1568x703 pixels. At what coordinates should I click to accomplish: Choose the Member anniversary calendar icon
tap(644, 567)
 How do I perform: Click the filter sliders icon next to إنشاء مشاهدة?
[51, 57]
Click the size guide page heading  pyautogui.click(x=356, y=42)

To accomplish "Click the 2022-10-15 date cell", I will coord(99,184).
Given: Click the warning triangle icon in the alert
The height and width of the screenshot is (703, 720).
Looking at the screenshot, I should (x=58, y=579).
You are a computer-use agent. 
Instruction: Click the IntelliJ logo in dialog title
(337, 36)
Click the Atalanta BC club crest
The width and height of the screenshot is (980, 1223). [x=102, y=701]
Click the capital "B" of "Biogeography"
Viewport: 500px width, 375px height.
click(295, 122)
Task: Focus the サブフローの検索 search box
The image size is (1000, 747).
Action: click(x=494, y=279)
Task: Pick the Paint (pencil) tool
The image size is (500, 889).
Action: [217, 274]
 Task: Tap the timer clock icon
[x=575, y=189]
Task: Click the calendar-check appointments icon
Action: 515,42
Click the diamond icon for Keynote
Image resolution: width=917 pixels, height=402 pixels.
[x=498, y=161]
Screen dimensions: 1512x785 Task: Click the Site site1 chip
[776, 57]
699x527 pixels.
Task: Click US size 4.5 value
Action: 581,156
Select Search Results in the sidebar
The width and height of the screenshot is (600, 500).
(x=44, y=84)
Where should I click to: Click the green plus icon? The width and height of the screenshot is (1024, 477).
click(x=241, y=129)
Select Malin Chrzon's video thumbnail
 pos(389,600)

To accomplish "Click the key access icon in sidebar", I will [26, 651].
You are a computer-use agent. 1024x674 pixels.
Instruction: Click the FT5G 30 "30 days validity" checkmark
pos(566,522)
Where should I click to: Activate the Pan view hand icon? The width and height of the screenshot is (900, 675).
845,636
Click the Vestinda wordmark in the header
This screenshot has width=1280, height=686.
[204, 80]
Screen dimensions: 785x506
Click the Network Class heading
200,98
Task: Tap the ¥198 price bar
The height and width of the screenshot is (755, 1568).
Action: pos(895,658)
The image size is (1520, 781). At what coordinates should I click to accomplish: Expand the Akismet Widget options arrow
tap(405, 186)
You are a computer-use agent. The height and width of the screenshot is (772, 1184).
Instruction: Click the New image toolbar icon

--*--

What the task requires:
Line count for "agent": count the lines in the records above that contain this word, and write only the number.

Written answer:
3